The UK fishing licence would allow French vessels who had previously fished in the 6-12nm zone around the Channel Islands to continue to do so as agreed under the UK-EU Trade and Cooperation Agreement.

On Thursday, 19 November, Girardin announced at a meeting with fishermen and fishing representatives in Finistére, that the French Government had set aside €40 million to €60 million in a compensation scheme for those fishers who were being forced to remain in port due to the loss of licences.

Both fishermen and their representatives met news of the scheme with anger and frustration, claiming that their government had thrown in the towel.

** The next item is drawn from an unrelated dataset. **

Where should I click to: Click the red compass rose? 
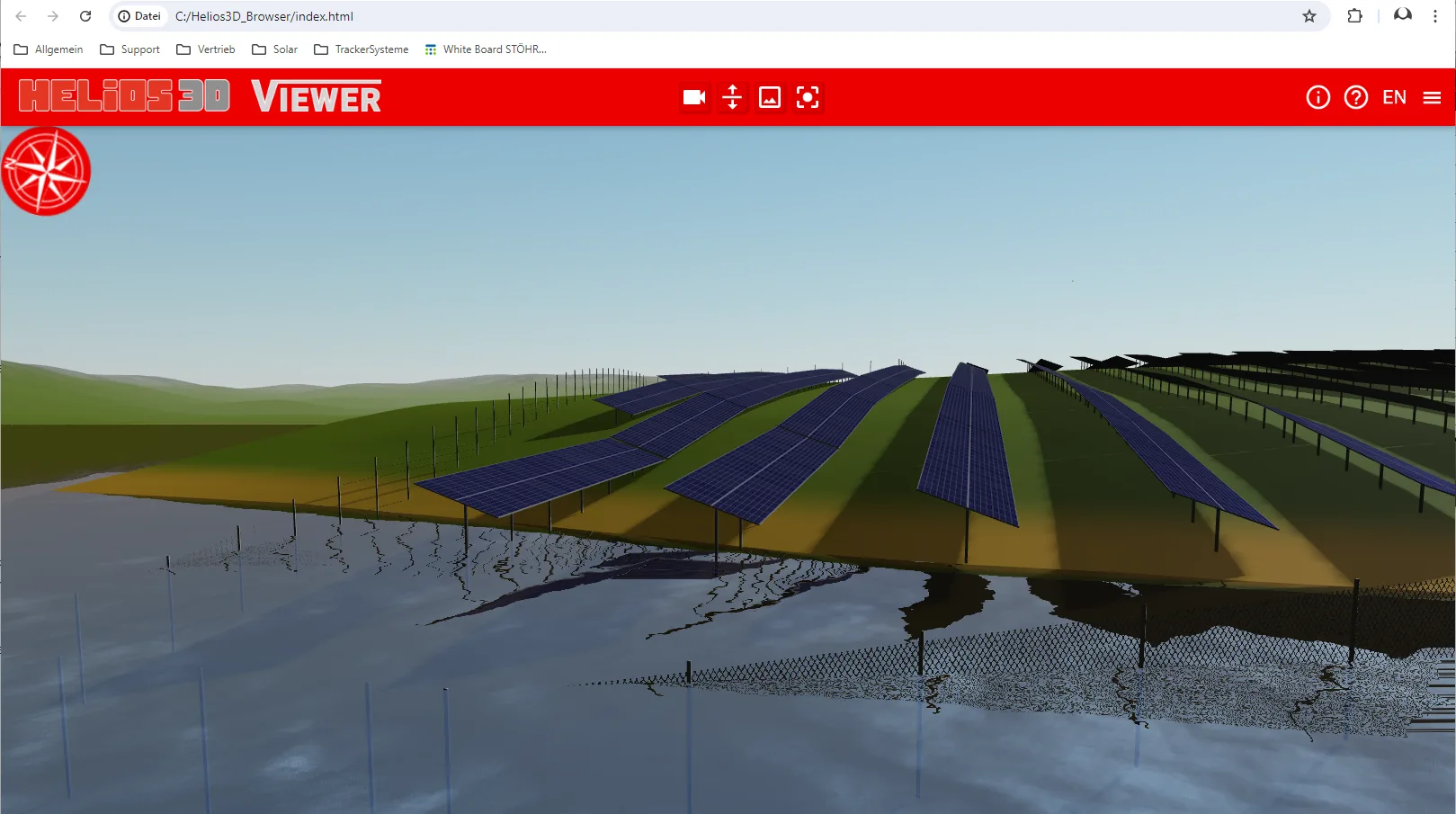click(x=46, y=171)
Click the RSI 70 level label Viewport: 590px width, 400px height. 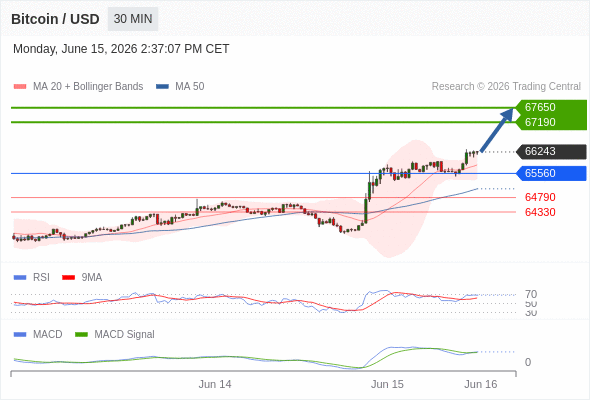531,294
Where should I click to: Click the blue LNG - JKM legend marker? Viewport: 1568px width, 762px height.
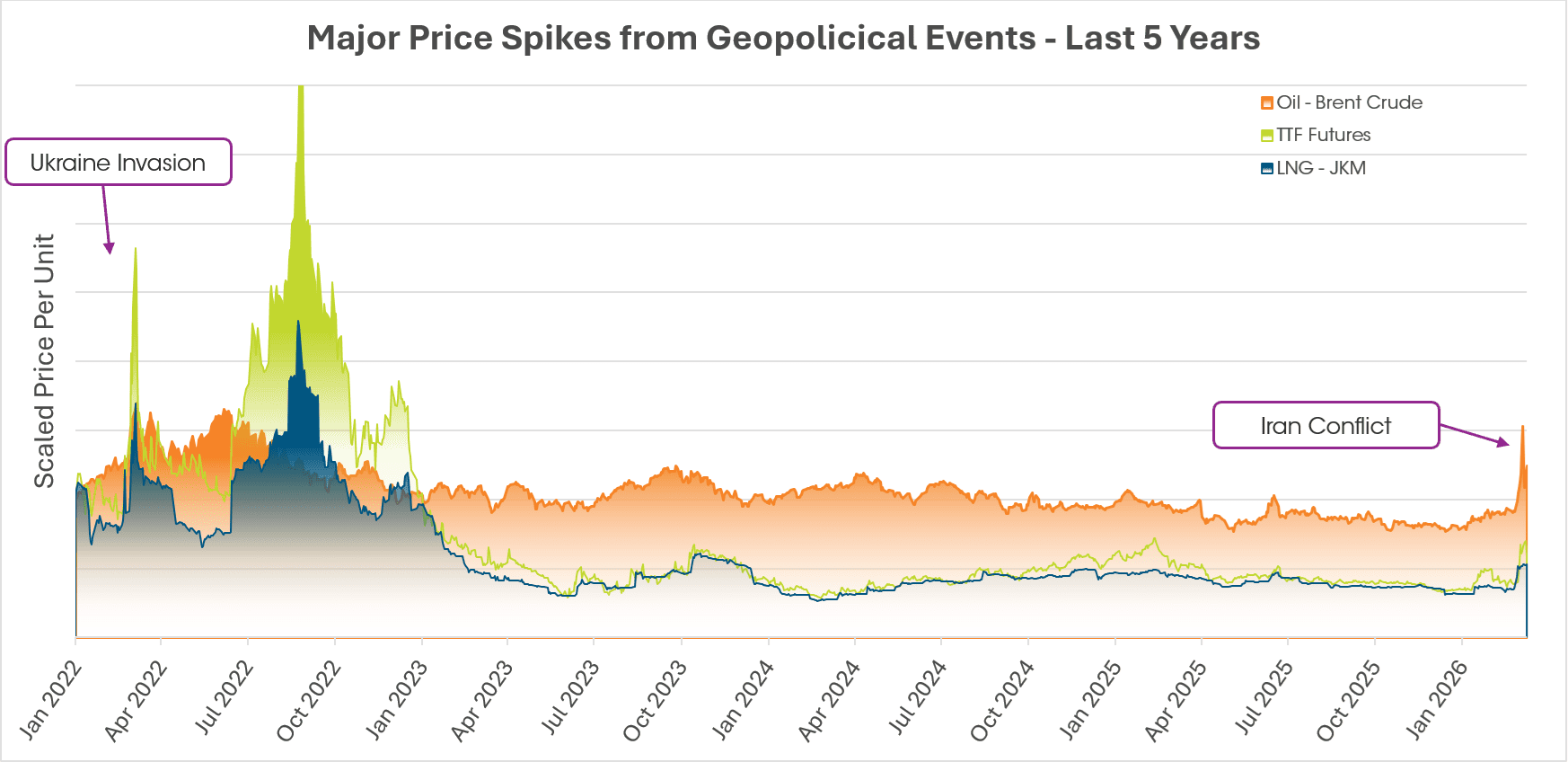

Even the President of the Brittany regional council, Loig Chesnais-Girard, weighed in saying, “I cannot accept that we start a massive move to destroy boats.”

French Secretary for European Affairs, Clement Beaune and Girardin have since tried to quell the anger by promising fishermen that the scheme is a last resort, and they are still in conversation with the UK over granting the remaining 150 fishing licences to the excluded French boats.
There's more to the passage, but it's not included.